C’è una motivazione per cui alcuni utenti preferiscono la fotocamera di un iPhone, ovvero quella di realizzare tanto amate e chiacchierate Live Photo. Ora tutto ciò potrebbe essere trasportato anche alla celebre applicazione di messaggistica istantanea WhatsApp per iOS. Proprio all’interno della nuova beta 25.24.10.72 è stata individuata qualche traccia che segna un passo avanti atteso da anni, considerando che questa tipologia di scatti è disponibile su iPhone fin dal 2015 ma finora non poteva essere condivisa in maniera completa all’interno dell’app di messaggistica.
Cosa cambia con il nuovo aggiornamento
Le Live Photo catturano 1,5 secondi prima e dopo lo scatto, includendo anche l’audio. Il risultato è una sorta di mini clip che offre la possibilità di modificare il fotogramma principale, applicare effetti o rivivere un momento in modo più realistico.
Fino a oggi, inoltrarle tramite WhatsApp significava ridurle a semplici foto statiche, perdendo le caratteristiche che le distinguono. L’unica alternativa era convertirle in GIF, con due limiti sostanziali: l’assenza dell’audio e l’impossibilità di modificarle successivamente tramite l’app Foto di iPhone.
Con la nuova beta, WhatsApp introduce invece un supporto nativo. Un’icona specifica indicherà che si tratta di una Live Photo e sarà presente un pulsante dedicato per attivare movimento e audio. Una volta salvata, la foto potrà essere modificata come se fosse stata scattata direttamente con l’iPhone.

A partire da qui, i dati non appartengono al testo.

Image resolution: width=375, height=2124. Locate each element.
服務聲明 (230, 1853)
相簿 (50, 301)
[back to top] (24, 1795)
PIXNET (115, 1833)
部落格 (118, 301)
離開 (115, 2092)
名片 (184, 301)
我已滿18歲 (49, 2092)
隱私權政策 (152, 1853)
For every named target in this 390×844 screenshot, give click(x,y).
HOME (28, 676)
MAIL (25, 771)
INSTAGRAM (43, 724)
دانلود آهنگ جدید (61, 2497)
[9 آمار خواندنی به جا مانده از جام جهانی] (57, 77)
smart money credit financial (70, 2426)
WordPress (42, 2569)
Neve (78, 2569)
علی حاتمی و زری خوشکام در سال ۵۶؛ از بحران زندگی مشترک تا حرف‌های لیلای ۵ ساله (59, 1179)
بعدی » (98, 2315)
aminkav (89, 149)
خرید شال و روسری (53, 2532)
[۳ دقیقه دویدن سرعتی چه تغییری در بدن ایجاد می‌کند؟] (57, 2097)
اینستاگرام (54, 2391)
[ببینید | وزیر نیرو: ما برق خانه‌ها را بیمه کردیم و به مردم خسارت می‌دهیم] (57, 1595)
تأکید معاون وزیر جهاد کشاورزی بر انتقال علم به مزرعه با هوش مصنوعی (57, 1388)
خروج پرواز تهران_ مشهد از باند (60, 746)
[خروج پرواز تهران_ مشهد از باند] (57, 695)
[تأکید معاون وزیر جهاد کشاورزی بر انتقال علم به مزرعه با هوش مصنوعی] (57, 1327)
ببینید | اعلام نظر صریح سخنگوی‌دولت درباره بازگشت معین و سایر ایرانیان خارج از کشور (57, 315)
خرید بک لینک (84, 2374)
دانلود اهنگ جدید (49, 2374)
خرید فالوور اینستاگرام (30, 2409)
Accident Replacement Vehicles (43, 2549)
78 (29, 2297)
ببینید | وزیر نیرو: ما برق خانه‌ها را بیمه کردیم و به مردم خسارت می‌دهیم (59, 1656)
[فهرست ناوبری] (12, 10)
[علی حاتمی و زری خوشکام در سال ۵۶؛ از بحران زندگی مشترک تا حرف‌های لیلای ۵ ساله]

Compatibilità tra iOS e Android
Un aspetto interessante riguarda la condivisione tra piattaforme diverse. Quando una Live Photo viene inviata da iPhone a uno smartphone Android, questa verrà interpretata come motion photo. Allo stesso modo, una motion photo spedita da Android sarà letta come Live Photo su iPhone, garantendo una piena compatibilità tra i due sistemi.
Verso il rilascio stabile
Al momento la funzione è disponibile soltanto nella versione beta, ma l’introduzione nel canale stabile sembra vicina. Per gli utenti iPhone si tratta di una novità importante, che permetterà di condividere in modo completo una funzione da tempo parte integrante dell’esperienza fotografica di iOS.